STUDY MATERIAL >>
═══

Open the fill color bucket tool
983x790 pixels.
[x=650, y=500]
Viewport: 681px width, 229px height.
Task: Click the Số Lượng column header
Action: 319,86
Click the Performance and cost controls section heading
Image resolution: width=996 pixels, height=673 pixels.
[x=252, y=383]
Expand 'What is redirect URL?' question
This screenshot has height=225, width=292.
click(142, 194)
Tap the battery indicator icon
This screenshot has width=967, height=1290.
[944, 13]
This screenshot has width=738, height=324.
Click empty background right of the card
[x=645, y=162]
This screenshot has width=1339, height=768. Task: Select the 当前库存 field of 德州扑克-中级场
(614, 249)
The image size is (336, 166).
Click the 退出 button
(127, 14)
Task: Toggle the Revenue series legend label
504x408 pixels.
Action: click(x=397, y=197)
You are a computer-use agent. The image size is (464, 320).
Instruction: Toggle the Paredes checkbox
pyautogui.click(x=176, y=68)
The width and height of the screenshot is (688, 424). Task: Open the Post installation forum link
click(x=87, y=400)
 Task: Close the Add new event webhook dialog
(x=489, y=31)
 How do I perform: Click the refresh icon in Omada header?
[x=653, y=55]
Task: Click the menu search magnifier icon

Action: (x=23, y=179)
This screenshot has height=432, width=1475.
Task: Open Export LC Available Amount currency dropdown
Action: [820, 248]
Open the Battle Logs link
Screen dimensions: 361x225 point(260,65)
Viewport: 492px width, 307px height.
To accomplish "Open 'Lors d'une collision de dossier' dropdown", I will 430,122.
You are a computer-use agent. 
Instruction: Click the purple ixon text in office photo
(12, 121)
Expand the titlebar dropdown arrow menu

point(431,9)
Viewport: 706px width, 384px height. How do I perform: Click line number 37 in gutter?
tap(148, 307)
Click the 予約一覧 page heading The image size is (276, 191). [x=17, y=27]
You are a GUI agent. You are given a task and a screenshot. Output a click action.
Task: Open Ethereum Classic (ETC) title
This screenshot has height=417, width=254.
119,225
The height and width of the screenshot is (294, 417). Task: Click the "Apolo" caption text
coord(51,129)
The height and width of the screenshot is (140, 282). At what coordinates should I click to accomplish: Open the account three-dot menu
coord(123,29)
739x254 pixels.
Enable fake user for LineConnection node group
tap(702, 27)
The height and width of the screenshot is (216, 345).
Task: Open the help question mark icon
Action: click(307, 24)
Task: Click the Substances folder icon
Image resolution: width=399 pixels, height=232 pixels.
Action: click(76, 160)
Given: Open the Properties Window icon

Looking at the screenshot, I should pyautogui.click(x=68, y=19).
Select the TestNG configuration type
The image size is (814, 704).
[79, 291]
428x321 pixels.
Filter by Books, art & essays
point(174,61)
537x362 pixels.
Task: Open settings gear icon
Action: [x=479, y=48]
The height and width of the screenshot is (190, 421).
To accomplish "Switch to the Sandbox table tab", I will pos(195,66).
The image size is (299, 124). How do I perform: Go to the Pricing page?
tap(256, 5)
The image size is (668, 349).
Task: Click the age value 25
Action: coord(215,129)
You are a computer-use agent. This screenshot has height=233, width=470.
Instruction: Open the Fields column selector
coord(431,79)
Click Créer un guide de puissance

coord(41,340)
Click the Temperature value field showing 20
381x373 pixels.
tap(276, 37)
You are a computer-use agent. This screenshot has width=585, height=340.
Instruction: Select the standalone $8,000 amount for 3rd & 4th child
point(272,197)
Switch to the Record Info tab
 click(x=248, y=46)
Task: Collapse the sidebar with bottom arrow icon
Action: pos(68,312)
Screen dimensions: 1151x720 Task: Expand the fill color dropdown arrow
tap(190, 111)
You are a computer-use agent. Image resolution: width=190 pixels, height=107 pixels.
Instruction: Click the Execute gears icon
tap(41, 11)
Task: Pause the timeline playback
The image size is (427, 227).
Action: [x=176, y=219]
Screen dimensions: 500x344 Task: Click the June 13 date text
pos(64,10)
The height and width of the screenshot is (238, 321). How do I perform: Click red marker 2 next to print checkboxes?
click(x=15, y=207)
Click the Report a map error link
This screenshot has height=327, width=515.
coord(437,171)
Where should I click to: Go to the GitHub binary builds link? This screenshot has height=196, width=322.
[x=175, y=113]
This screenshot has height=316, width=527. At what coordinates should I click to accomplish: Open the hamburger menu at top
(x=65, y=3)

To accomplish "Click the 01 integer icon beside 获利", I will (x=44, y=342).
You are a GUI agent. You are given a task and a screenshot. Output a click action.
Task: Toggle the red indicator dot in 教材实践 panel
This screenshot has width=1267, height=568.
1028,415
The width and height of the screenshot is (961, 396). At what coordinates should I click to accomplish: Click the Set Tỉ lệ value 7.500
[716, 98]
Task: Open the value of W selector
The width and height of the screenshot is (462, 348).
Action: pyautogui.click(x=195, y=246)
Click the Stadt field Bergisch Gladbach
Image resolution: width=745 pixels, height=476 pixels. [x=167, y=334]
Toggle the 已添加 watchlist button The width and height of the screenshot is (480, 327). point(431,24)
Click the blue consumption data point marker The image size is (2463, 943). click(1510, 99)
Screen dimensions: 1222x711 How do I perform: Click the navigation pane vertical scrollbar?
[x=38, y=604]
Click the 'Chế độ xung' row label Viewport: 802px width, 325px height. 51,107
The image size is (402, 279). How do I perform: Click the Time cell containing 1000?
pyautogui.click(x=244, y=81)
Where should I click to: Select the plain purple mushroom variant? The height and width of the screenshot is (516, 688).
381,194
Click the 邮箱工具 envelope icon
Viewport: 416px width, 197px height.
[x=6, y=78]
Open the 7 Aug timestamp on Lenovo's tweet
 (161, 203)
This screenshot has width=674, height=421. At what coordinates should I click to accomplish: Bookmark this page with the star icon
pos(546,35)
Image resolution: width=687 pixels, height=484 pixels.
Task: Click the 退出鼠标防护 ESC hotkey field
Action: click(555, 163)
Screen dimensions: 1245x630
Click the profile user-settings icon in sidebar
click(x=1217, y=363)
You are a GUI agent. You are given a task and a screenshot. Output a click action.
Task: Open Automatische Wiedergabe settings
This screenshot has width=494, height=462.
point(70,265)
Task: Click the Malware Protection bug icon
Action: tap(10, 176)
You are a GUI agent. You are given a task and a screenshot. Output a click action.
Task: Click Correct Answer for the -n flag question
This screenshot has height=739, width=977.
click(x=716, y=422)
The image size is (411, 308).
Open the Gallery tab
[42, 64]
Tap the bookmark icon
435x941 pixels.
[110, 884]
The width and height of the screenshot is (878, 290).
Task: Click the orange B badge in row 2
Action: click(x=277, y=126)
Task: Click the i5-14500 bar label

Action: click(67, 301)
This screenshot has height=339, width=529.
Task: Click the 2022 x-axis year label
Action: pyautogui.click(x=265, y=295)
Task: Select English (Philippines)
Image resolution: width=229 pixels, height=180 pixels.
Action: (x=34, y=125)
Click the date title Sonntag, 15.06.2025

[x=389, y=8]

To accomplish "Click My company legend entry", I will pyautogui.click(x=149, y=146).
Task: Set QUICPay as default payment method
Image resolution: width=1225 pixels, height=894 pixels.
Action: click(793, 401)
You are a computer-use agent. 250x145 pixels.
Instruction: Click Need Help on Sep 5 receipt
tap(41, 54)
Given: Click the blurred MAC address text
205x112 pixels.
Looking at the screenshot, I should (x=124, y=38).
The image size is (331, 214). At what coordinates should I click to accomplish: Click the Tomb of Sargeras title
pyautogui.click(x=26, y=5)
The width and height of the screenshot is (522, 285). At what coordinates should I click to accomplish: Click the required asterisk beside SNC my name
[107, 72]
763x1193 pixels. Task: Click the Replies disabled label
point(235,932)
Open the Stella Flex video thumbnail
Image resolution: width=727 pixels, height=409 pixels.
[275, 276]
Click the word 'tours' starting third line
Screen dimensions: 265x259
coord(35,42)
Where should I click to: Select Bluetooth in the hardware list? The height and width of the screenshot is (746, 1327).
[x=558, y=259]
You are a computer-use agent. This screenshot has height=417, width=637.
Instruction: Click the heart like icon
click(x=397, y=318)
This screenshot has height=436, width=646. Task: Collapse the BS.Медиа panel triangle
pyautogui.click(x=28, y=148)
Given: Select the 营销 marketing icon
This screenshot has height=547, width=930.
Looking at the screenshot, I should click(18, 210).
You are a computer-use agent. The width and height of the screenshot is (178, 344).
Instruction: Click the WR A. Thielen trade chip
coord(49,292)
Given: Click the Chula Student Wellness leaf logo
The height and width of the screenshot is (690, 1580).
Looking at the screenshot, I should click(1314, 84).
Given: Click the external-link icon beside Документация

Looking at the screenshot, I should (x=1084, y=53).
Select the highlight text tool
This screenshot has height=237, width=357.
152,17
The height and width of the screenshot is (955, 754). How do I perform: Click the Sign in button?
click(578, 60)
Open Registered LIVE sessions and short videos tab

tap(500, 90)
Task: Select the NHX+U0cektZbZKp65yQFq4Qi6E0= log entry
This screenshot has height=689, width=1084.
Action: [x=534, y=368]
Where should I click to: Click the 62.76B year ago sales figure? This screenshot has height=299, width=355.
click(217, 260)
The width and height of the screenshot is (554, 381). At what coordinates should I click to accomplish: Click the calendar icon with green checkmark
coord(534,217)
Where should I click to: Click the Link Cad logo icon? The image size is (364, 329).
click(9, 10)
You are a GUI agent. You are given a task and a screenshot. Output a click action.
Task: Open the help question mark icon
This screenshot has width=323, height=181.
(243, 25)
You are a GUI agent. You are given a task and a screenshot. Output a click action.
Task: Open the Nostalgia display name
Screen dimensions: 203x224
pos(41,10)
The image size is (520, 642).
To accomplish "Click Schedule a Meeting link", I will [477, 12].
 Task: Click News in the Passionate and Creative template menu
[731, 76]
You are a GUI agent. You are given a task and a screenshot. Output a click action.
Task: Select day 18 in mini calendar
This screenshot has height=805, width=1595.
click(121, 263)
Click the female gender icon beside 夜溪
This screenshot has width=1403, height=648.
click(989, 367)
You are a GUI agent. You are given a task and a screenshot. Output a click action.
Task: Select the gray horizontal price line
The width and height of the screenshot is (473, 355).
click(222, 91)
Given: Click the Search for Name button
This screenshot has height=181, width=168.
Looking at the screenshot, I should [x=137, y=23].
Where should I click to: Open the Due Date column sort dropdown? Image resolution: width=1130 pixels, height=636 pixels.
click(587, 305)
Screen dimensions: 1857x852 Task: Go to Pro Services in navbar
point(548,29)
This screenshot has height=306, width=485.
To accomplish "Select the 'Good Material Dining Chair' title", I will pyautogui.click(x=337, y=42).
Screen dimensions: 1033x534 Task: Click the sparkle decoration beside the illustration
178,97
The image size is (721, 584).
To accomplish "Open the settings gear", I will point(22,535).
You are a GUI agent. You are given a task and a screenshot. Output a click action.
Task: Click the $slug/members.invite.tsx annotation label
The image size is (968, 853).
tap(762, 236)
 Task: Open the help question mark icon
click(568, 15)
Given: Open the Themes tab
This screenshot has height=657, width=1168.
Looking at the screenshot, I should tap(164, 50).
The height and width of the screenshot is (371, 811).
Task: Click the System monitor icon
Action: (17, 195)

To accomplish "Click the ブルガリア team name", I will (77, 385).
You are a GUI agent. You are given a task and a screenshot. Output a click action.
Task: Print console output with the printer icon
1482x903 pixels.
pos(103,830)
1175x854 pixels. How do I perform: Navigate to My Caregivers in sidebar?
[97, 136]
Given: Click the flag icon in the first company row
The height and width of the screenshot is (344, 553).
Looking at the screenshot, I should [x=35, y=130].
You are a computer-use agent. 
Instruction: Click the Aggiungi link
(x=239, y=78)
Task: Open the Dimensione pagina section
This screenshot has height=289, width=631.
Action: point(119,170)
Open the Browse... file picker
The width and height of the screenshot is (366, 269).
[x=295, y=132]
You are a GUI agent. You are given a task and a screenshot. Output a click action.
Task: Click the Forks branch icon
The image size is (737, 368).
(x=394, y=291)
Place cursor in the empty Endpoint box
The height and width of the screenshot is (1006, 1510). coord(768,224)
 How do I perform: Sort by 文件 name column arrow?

═══

PROBLEM >> Please reproduce exactly the lines in the listing above from the one containing "This screenshot has height=689, width=1084." through the one containing "Given: Click the Search for Name button", both included, and nothing more.

SOLUTION FOR THIS PROBLEM >>
This screenshot has height=689, width=1084.
Action: [x=534, y=368]
Where should I click to: Click the 62.76B year ago sales figure? This screenshot has height=299, width=355.
click(217, 260)
The width and height of the screenshot is (554, 381). At what coordinates should I click to accomplish: Click the calendar icon with green checkmark
coord(534,217)
Where should I click to: Click the Link Cad logo icon? The image size is (364, 329).
click(9, 10)
You are a GUI agent. You are given a task and a screenshot. Output a click action.
Task: Open the help question mark icon
This screenshot has width=323, height=181.
(243, 25)
You are a GUI agent. You are given a task and a screenshot. Output a click action.
Task: Open the Nostalgia display name
Screen dimensions: 203x224
pos(41,10)
The image size is (520, 642).
To accomplish "Click Schedule a Meeting link", I will [477, 12].
 Task: Click News in the Passionate and Creative template menu
[731, 76]
You are a GUI agent. You are given a task and a screenshot. Output a click action.
Task: Select day 18 in mini calendar
This screenshot has height=805, width=1595.
click(121, 263)
Click the female gender icon beside 夜溪
This screenshot has width=1403, height=648.
click(989, 367)
You are a GUI agent. You are given a task and a screenshot. Output a click action.
Task: Select the gray horizontal price line
The width and height of the screenshot is (473, 355).
click(222, 91)
Given: Click the Search for Name button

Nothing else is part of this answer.